Sweeney, in a telephone interview, said Kadafi criticized militants in general, expressed "sympathy" for American losses in the Sept. 11, 2001, attacks and condemned the role of 15 Saudi hijackers in the attacks carried out by 19 suicide hijackers.

But Kadafi evaded lawmakers' demands for direct acknowledgement of Libyan complicity in the 1988 mid-air bombing of the Pan Am jumbo jet that claimed 270 lives - including 189 Americans - and in the 1985 Berlin discotheque bombing that killed an American serviceman and a Turkish woman.


Sweeney said his upstate New York congressional district includes relatives of some of the 35 Syracuse University students who died aboard the London-to-New York flight shortly before Christmas in 1988.

Kadafi "acted as though he had never engaged in terrorism himself," Sweeney said. "He essentially danced away from responsibility as far as he could and frankly changed the subject."

Sweeney said he told Kadafi that constituents in upstate New York and the American people would never support improvements in U.S.-Libyan relations without direct acknowledgement of Libya's role in terrorist attacks that killed Americans.

Libya handed over two suspects for trial in the Pan Am bombing in 1999 - a Libyan military intelligence officer who was later convicted in connection with the attack and a Libyan airline official who was acquitted. Libya agreed in August to pay $2.7 billion to victims' relatives - a total of $10 million for each victim.

U.S.-Libyan relations have started to improve since Kadafi announced in December that his oil-rich nation would abandon secret programs to build chemical, biological and nuclear weapons.

But Sweeney said the Libyan government continues to withhold the final $6 million in promised compensation for Pan Am 103 families pending an end to international economic sanctions that have cost the Libyan economy an estimated $30 billion.

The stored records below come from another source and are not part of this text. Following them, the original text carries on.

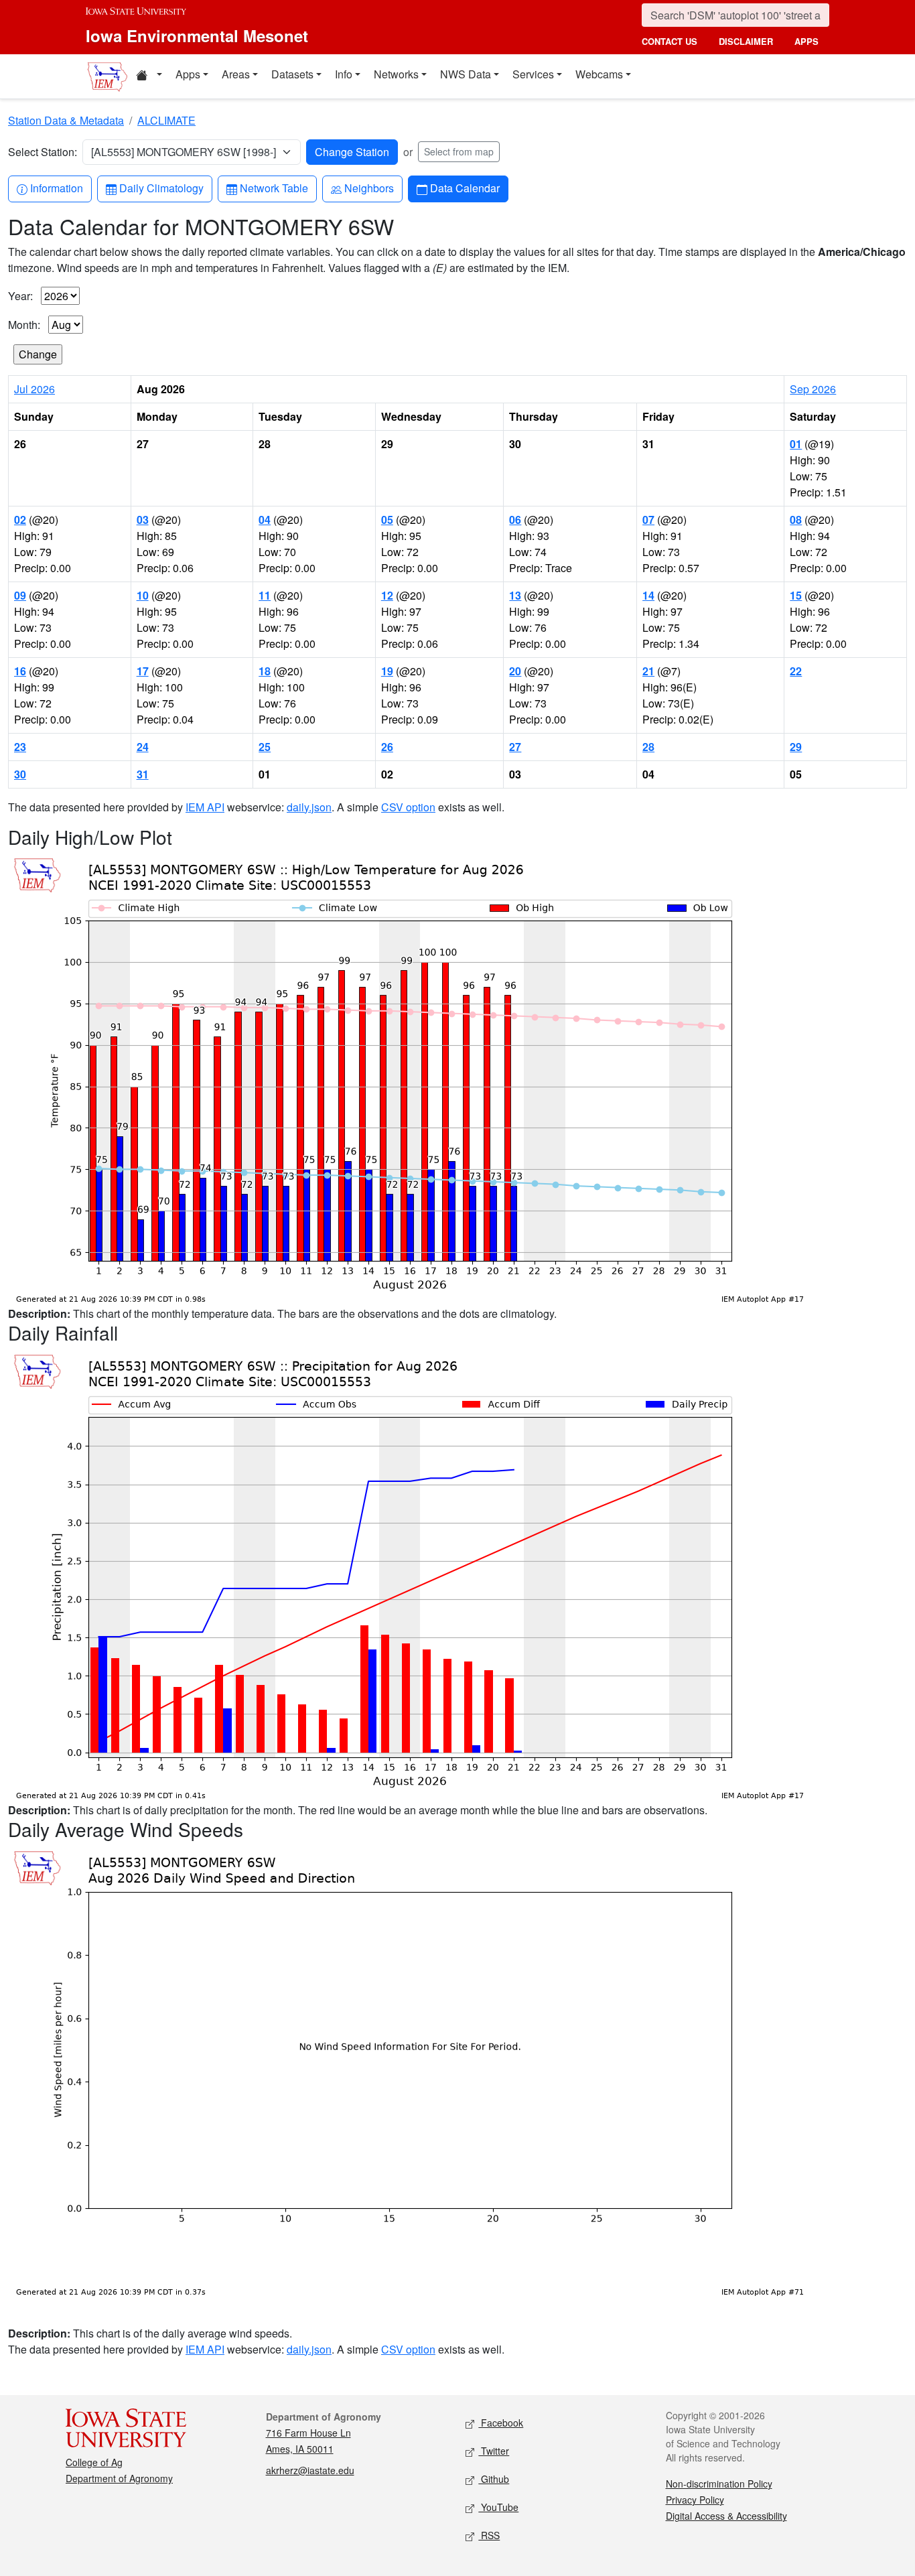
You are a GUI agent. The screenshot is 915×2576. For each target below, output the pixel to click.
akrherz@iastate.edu (310, 2470)
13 (515, 595)
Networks (396, 74)
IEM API (205, 807)
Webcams (599, 74)
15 (796, 595)
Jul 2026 (34, 389)
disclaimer (746, 41)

"He has made these strong statements against terrorism and yet he must recognize the accusations of history and the overwhelming proof," Sweeney said. "You realize the guy is used to being a dictator and saying what he wants."

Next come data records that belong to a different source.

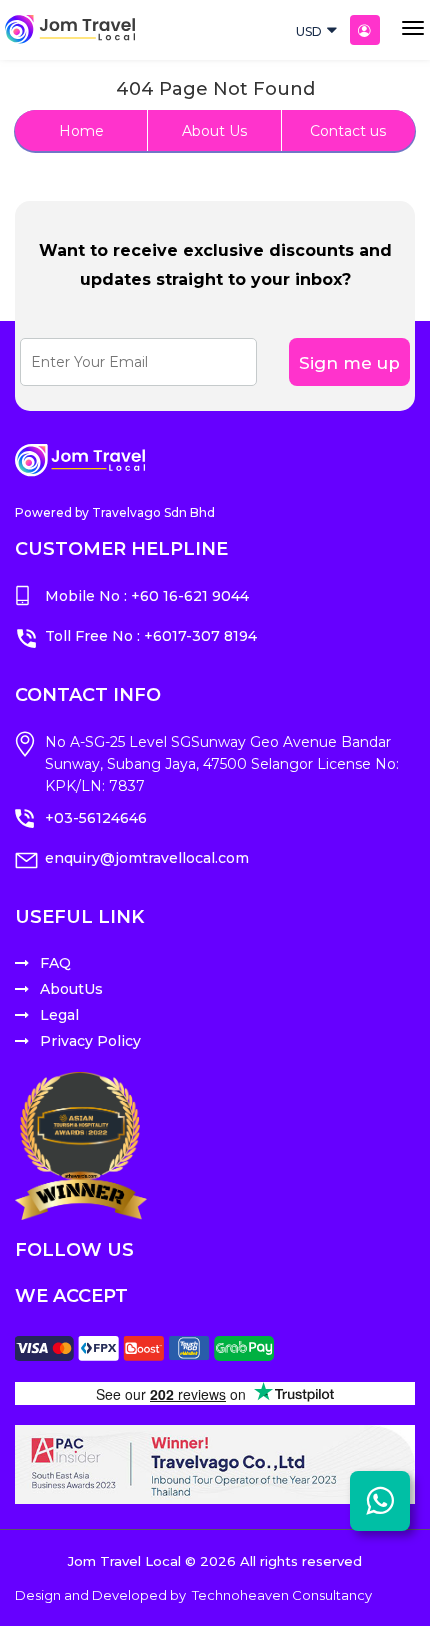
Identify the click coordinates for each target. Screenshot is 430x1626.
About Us (214, 131)
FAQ (55, 963)
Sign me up (349, 363)
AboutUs (71, 989)
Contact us (348, 131)
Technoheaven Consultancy (282, 1595)
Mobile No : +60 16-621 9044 (147, 596)
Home (81, 131)
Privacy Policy (90, 1041)
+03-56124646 (96, 818)
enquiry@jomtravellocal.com (147, 858)
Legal (59, 1015)
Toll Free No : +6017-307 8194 (151, 636)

Sweeney said the American lawmakers and two translators met alone with Kadafi over tea.


Sweeney said lifting U.S. economic sanctions against Libya remained "premature" because "there are a lot of questions to answer before lawmakers would be supportive of that. We would have to have some acknowledgement on his part of his country's role in terrorism."

The congressional delegation included Sweeney, a member of the House Appropriations Committee and the House Homeland Security Committee, and five members of the House Intelligence Committee - including C.A. "Dutch" Ruppersberger, a Maryland Democrat.